John the Baptist is more than an Advent figure and Jesus' cousin. He's a model for us, especially today

John heralded his coming by proclaiming a baptism of repentanceto all the people of Israel,and as John was completing his course, he would say,“What do you suppose that I am? I am not he.Behold, one is coming after me;I am not worthy to unfasten the sandals of his feet.” —Acts 13:24-25

Most of us think of Saint John the Baptist as an Advent figure, not a saint for “midsummer.” But the celebration of the nativity of John the Baptist ranks as one of a handful of select feasts which may be celebrated on the Sundays of Ordinary Time. It also has the distinction of being one of only three birthdays celebrated during the course of the Church Year (the other two being the birth of Jesus on December 25 and the birth of Mary on September 8.) The date for the feast, June 24, is based on Luke 1:36, which places the birth of St. John six months before the birth of Jesus.

In time, as devotion to John the Baptist spread and he became more popular, this feast came to be considered one of the most important liturgical celebrations of the year. In fact, it was so highly regarded, that the day before the feast was considered a day of fasting and in some countries, especially in Spain and Latin America, it is kept as a holy day of obligation. In the most recent reforms of the Roman Missal, a special Vigil Mass for the feast was reintroduced and should be celebrated on the evening of June 23.

As someone who loves the history of the Church’s liturgy, I find the stories of how feast days and seasons evolved to be an important part of the story of how our faith has grown through the centuries.
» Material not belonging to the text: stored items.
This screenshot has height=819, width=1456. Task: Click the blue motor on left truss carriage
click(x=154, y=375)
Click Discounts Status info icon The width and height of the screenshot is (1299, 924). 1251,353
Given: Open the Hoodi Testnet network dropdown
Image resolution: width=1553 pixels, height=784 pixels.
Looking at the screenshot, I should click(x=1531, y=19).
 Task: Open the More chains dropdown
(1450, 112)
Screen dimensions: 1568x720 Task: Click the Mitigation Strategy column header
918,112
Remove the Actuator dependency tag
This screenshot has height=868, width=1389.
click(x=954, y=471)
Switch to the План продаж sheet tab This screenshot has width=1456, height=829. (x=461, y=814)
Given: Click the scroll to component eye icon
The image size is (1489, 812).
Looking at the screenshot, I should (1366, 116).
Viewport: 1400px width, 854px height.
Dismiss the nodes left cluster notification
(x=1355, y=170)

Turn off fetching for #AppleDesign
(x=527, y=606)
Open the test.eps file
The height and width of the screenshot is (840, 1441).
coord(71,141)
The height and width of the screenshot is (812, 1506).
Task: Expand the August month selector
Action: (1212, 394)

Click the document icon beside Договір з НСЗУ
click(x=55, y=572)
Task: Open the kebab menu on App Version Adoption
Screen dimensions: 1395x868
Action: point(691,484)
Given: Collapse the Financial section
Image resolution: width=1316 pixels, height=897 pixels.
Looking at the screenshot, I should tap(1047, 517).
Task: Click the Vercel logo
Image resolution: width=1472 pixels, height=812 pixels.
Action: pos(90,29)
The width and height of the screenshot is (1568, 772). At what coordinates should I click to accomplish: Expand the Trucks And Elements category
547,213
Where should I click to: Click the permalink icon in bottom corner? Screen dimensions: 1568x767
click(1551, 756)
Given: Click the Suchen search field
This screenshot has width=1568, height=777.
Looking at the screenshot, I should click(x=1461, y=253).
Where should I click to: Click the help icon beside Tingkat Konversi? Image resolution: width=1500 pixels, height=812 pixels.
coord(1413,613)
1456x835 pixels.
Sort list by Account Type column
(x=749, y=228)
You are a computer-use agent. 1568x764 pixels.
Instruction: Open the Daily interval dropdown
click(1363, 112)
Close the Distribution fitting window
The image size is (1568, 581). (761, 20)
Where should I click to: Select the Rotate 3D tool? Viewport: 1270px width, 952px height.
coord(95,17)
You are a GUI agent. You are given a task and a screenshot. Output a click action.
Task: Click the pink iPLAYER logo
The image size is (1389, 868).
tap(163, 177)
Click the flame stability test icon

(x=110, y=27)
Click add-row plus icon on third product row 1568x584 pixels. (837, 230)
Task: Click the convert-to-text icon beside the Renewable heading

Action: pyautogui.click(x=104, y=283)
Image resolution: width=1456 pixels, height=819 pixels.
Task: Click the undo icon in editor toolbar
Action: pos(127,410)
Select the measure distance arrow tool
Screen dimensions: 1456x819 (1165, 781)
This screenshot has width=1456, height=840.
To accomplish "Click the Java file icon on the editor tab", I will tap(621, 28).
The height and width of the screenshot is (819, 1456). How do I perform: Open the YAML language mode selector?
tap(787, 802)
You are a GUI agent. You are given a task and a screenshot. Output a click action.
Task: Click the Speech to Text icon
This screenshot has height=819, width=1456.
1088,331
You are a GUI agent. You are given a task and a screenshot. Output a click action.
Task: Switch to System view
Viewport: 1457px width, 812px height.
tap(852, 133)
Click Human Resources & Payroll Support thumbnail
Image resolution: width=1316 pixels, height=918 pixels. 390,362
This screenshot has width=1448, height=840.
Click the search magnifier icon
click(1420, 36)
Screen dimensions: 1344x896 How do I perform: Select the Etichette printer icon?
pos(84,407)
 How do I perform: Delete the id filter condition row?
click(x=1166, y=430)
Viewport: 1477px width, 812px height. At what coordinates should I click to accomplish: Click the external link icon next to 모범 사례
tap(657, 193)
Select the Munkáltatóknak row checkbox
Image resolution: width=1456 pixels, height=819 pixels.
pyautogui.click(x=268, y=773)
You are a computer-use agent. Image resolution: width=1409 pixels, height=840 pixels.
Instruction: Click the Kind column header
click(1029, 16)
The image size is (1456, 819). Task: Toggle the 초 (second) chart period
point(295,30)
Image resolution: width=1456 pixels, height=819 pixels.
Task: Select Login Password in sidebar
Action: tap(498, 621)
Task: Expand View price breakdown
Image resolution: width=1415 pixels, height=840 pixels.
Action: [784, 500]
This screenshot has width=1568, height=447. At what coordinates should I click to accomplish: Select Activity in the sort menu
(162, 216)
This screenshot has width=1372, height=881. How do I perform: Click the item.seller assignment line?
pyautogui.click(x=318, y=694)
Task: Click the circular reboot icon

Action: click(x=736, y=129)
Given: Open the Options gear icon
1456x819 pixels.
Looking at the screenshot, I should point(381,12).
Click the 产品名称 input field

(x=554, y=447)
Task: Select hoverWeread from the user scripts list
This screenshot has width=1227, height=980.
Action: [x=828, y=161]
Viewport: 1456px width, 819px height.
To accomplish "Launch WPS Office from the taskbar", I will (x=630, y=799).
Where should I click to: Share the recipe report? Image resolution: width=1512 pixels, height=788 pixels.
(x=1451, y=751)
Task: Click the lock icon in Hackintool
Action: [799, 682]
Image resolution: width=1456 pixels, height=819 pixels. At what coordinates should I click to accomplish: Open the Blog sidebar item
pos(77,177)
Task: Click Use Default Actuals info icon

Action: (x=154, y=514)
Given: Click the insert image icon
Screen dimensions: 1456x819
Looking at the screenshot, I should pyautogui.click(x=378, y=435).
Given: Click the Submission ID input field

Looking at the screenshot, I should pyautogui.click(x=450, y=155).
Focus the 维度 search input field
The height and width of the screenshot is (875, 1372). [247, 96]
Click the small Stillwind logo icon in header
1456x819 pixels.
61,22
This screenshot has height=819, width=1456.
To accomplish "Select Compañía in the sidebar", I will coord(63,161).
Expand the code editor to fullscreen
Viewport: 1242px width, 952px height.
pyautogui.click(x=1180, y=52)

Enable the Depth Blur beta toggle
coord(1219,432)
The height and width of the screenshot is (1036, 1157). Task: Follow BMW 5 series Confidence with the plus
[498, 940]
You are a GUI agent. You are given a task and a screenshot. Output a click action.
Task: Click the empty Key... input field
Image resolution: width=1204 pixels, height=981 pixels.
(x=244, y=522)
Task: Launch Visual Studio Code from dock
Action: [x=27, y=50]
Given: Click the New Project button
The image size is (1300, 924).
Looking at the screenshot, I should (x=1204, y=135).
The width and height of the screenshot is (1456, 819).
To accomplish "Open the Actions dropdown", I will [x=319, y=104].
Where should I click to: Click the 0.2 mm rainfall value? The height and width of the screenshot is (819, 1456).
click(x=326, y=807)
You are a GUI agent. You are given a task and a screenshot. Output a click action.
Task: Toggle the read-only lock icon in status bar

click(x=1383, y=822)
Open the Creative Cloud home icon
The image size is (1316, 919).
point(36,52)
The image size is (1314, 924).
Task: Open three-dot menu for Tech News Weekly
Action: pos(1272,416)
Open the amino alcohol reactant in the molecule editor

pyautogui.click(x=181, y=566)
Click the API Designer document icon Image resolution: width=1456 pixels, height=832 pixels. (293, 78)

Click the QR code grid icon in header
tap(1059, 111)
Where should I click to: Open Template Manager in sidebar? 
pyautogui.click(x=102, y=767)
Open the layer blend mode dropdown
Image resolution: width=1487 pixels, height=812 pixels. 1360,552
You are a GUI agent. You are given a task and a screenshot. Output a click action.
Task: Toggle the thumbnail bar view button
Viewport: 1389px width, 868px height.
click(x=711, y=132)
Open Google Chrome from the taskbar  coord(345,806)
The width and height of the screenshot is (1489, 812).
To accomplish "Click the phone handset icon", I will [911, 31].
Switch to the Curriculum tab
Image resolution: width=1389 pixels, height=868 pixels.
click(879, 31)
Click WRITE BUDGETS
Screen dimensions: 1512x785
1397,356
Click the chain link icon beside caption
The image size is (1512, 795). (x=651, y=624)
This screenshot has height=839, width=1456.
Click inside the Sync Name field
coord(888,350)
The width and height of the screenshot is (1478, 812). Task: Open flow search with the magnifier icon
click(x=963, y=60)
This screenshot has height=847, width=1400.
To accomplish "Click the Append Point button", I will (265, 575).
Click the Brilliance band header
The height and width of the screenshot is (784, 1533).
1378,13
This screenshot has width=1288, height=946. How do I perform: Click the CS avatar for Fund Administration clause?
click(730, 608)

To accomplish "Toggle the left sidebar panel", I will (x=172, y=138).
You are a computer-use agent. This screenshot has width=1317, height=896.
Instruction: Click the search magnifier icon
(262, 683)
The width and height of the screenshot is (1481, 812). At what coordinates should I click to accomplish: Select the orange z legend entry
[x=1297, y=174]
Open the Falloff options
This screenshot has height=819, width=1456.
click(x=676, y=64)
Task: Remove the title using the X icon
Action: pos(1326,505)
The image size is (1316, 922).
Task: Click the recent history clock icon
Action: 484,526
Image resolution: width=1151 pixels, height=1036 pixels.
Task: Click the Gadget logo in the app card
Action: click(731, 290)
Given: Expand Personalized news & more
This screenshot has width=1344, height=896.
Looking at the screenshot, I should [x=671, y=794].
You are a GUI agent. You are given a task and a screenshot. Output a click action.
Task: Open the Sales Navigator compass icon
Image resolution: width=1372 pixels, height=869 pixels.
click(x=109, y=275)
But there is more to this feast than just a history lesson. The importance of this celebration lies in the figure of John the Baptist himself and in his role as a prophet, bridging the promises of the Old Testament with the fulfillment of those promises in Jesus.

This idea of fulfillment pervades the readings and prayers for this celebration. Reflecting on this theme, Henri Nouwen wrote,

It is this full time about which Scripture speaks. All the great events of the Gospels occur in the fullness of time. A literal translation from the Greek shows this clearly: When the time for Elizabeth had become full she bore her son John (Luke 1:57).

The life and message of John the Baptist remind us that God keeps his promises. In his own life, John proclaimed the One promised by God—the “Lamb of God, who takes away the sins of the world” (John 1:29)—reminding the people that what had been promised to their ancestors was fulfilled in God’s own good time. And this invites us to reflect on the ways that we take God’s promises to heart in our time. As liturgical scholar Enzo Lodi has observed,

From all those born of women, God chose John to prepare the way of the Lord. He was indeed more than a prophet because he not only preached repentance and conversion, but he actually pointed to Christ present in the midst of mankind.

As we confront the realities of suffering, injustice, exploitation, marginalization, and disintegration that fill our news broadcasts and social media feeds, the message of John the Baptist reminds us that God is at work, even now, bringing the promises of the beatitudes to fulfillment in our time. What Jesus promised to those who are meek, to those who mourn, to those who suffer for the sake of righteousness, and so on, are not promises for some far-away heaven. They are the blessings of the Reign of God which is present, here and now (cf. Luke 17:21).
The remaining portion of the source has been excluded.